Chronic Inflammatory Demyelinating Polyneuropathy
Chronic inflammatory demyelinating polyneuropathy (CIDP) is a neurological disorder that is characterized by gradually increasing sensory loss and weakness associated with the loss of deep tendon reflex in the legs and arms.
Chronic inflammatory demyelinating polyneuropathy (CIDP) is a progressive motor and sensory neuropathy which is very painful and debilitating.
The axon (nerve fiber) works like an electric wire. The myelin sheath around the axon is the insulation that is necessary for the nerve to conduct electrical impulses properly.
In chronic inflammatory demyelinating polyneuropathy (CIDP), myelin is attacked through very complex mechanisms. In such cases, the body sees the peripheral nerve as foreign and antibodies bind to the myelin and initiate to break it down.
For example, if you are willing to move your finger, messages tell your brain to move the finger. Then electrical communication inside your body tells your nerves and muscles to move the finger. When there is disruption in the myelin sheath, those messages are weakened.
Your brain is telling your finger to move but the nerves are damaged and the movement is weakened, delayed, or absent. When the myelin sheath is completely ruptured, the message is blocked and this is called paralysis.
However, a neurologist that has experience in this type of disease should be able to identify the gradual symptoms and rule out any other cause. Typically, a diagnosis of chronic inflammatory demyelinating polyneuropathy (CIDP) is based on the person’s symptoms. Common symptoms in chronic inflammatory demyelinating polyneuropathy (CIDP) patients include:
- Loss of deep tendon reflex
- Foot drop
- Difficulty walking (altered gait, stumbling)

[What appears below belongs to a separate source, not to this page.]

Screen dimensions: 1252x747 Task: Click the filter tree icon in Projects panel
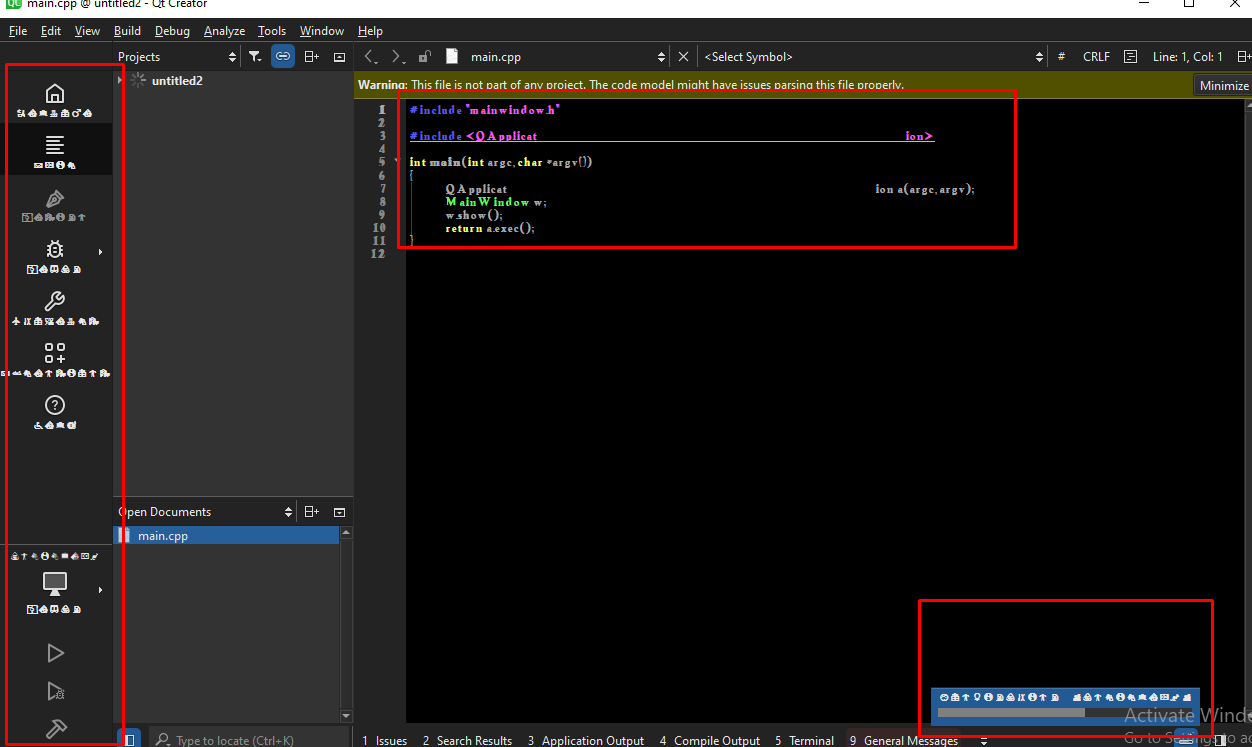click(x=255, y=57)
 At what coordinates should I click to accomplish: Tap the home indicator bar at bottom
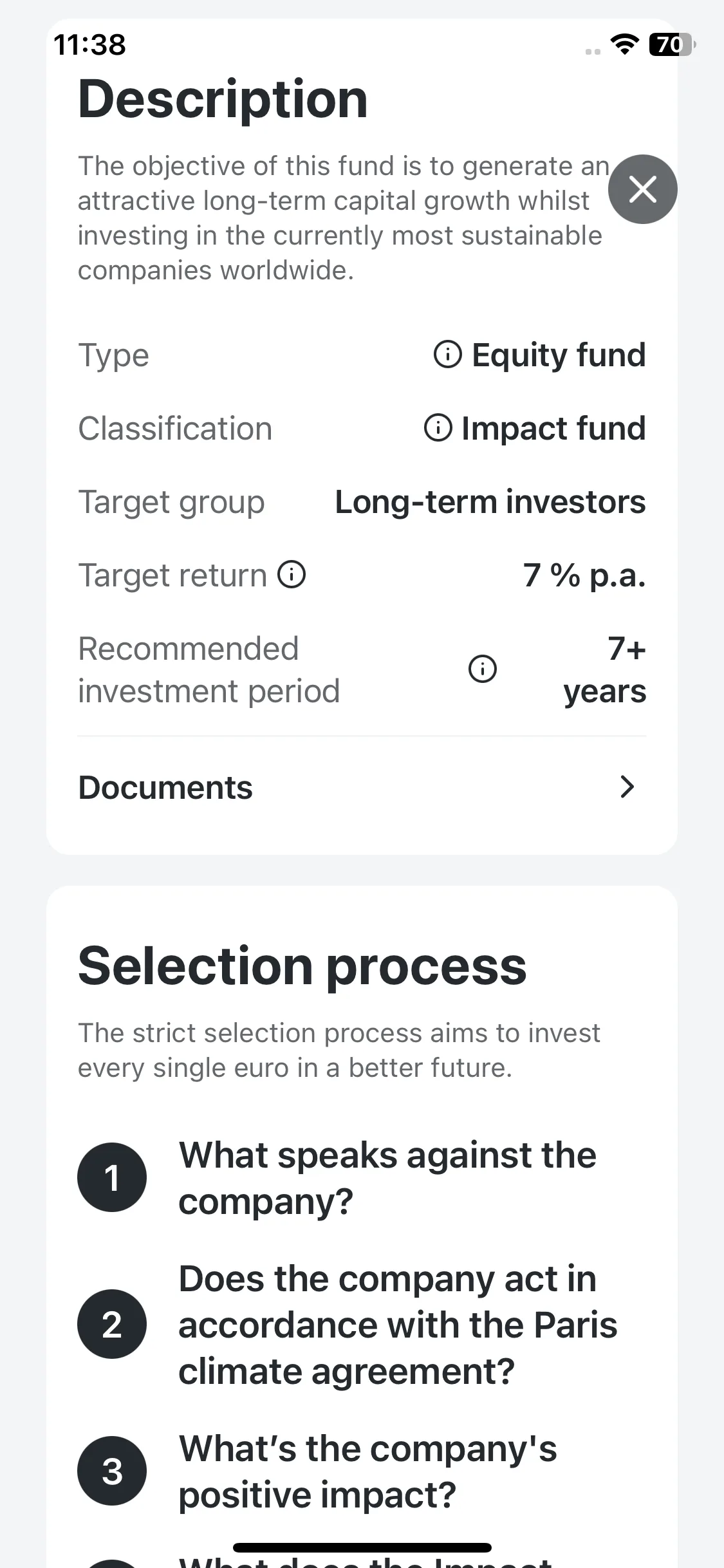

In addition to the symptoms, tests like a nerve conduction study (NCS) and electromyography (EMG) – a diagnostic procedure to assess the health of muscles and the nerve cells that control them can be administered to determine the extent of demyelinating disease.
In this disease, there is a damage done to the lining of the nerves that are important for electrical nerve conduction. This can be confirmed by EMG studies or nerve biopsy. A nerve biopsy is done to affirm the inflammatory process in patient’s nerve.
A spinal fluid analysis is another diagnostic test that helps determine if a patient has elevated protein with normal cell count, an abnormality found in chronic inflammatory demyelinating polyneuropathy (CIDP) patients.
At the end, your doctor may perform blood and urine tests to extract other diseases that may cause neuropathy, like diabetes, which is the number cause of peripheral neuropathy.
The therapy for chronic inflammatory demyelinating polyneuropathy (CIDP) includes these three primary protocols:
- IVIG (intravenous immunoglobulin is used to treat many autoimmune, infectious, and idiopathic diseases) – can aggravate kidney dysfunction, cardiovascular disease, cerebrovascular disease, and other.
- Corticosteroids (oral prednisone, pulse oral dexamethasone, IV methylprednisolone) – often improve strength, are conveniently taken by mouth, and are inexpensive. Side effects, however, can limit long-term use.
- Plasma exchange – It is a process through which some of the patient’s blood is extracted and the blood cells returned without the liquid plasma portion of the patient’s blood. It may work by removing harmful antibodies present in the plasma. Short-term relief.
If treated early, most chronic inflammatory demyelinating polyneuropathy (CIDP) people respond well to therapy that can reduce the damage to peripheral nerves and contribute to improved function and quality of life.
If left untreated, 30% of chronic inflammatory demyelinating polyneuropathy (CIDP) patients will progress to wheelchair dependence.